Open
Description
This proc
@proc
def sgemv(
alpha: f32,
beta: f32,
m: size,
n: size,
a: f32[m, n],
x: f32[n],
y: f32[m],
):
for i in seq(0, m):
y[i] = beta * y[i]
for j in seq(0, n):
y[i] += alpha * x[j] * a[i, j]
compiles to the following code:
void sgemv(void *ctxt, const float *alpha, const float *beta, int_fast32_t m,
int_fast32_t n, const float *a, const float *x, float *y) {
for (int i = 0; i < m; i++) {
y[(i) * (1)] = *beta * y[(i) * (1)];
for (int j = 0; j < n; j++) {
y[(i) * (1)] += *alpha * x[(j) * (1)] * a[(i) * (n) + (j) * (1)];
}
}
}
However, dereferencing alpha
in every iteration of the inner loop causes it to be reloaded on every iteration. C doesn't allow you to hoist it because it could technically be memory-mapped and change underneath you.
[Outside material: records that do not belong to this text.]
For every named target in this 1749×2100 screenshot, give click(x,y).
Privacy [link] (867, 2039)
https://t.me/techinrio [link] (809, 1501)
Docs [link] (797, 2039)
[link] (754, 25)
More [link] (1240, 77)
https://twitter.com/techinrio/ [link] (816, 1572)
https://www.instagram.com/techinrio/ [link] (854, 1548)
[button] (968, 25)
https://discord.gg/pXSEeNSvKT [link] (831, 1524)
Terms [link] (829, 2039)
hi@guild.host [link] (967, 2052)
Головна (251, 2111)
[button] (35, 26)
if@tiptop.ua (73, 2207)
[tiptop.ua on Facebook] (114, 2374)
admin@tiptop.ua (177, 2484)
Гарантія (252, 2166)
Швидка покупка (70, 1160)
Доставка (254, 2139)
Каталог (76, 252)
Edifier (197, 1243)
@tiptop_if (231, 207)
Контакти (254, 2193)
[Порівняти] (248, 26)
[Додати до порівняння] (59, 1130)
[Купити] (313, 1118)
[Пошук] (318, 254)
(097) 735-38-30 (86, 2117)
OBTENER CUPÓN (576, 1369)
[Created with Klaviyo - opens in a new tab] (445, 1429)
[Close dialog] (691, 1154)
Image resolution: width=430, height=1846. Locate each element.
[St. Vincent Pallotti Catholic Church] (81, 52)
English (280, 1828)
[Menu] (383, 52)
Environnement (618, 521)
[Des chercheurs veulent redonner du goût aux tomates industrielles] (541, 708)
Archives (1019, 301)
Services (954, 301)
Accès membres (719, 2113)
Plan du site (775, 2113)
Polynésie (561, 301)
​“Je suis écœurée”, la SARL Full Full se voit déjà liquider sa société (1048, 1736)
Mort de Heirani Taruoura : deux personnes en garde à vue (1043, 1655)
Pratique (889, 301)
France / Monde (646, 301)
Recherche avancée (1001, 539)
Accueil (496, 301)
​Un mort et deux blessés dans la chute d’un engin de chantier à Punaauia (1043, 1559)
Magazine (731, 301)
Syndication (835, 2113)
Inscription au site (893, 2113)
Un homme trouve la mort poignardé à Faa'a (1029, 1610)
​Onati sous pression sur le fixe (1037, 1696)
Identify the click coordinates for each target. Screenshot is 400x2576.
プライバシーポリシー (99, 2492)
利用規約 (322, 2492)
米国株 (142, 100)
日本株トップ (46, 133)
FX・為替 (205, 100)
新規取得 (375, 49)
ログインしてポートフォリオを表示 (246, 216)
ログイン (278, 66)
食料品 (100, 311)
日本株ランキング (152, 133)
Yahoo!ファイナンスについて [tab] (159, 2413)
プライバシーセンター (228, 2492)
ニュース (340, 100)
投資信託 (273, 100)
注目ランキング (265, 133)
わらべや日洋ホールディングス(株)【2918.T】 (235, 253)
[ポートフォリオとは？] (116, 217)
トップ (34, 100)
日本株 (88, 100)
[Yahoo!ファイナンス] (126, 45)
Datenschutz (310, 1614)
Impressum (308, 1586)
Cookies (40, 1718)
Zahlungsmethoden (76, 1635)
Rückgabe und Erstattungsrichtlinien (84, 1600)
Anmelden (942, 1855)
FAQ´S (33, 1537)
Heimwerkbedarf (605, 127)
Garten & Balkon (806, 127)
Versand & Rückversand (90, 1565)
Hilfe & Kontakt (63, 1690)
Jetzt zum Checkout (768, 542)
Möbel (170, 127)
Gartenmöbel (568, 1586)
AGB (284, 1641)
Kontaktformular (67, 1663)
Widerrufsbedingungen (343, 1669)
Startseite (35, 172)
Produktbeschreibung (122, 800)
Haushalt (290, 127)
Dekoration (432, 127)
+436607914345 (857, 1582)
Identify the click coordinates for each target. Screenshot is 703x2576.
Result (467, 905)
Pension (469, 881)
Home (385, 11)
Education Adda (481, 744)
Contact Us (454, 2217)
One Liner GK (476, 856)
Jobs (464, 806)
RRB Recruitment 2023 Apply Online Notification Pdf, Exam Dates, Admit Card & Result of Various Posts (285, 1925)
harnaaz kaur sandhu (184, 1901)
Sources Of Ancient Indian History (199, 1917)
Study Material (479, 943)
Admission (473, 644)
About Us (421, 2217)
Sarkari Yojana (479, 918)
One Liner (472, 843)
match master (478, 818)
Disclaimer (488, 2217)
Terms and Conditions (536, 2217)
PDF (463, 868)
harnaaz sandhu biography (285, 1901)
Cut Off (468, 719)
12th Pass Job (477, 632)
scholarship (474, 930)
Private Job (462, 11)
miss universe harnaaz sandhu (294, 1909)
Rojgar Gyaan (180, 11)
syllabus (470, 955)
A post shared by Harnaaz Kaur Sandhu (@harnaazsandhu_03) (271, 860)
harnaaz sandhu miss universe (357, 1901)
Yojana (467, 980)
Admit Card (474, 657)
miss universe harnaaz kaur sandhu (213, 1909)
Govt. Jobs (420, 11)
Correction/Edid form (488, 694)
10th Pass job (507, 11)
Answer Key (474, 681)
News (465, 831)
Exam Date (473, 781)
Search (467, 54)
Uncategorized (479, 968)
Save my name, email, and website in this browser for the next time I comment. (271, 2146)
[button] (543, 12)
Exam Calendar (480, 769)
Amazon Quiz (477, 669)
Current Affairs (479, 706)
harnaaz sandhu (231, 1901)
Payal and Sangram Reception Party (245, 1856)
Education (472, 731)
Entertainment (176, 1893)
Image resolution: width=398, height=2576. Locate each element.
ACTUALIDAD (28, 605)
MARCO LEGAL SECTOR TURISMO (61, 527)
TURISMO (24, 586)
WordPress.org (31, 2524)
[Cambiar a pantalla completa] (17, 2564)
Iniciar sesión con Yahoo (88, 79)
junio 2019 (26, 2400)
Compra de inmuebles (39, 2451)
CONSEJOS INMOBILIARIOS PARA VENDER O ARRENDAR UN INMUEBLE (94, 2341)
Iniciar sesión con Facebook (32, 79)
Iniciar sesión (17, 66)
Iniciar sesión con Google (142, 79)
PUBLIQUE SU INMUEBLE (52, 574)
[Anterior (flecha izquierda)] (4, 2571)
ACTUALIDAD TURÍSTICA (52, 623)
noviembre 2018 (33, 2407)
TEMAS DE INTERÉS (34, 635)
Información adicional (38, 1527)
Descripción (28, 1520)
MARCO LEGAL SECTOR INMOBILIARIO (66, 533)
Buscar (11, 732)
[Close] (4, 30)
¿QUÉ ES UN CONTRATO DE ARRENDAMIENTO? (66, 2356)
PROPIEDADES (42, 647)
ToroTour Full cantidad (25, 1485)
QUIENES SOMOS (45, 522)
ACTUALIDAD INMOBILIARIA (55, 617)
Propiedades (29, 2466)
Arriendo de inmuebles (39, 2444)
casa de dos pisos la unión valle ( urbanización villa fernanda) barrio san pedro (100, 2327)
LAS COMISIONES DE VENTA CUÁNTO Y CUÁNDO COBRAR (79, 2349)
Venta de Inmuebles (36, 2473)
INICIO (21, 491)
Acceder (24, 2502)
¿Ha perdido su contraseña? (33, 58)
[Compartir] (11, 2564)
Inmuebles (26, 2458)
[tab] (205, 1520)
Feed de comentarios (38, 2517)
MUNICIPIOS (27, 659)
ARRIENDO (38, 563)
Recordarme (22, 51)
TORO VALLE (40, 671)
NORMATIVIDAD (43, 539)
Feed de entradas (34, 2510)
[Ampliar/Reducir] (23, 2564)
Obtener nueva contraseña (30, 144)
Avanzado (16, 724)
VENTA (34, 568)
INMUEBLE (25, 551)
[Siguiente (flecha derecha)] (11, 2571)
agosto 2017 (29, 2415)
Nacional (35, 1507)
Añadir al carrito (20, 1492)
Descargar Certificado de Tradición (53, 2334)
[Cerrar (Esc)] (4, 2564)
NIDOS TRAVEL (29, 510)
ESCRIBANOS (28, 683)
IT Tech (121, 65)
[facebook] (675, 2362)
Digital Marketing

The code we should generate looks more like this:
void sgemv(void *ctxt, const float *alpha, const float *beta, int_fast32_t m,
int_fast32_t n, const float *a, const float *x, float *y) {
const float alpha_ = *alpha;
const float beta_ = *beta;
for (int i = 0; i < m; i++) {
y[(i) * (1)] = beta_ * y[(i) * (1)];
for (int j = 0; j < n; j++) {
y[(i) * (1)] += alpha_ * x[(j) * (1)] * a[(i) * (n) + (j) * (1)];
}
}
}
Here, the values are loaded only once, at the start of the pipeline.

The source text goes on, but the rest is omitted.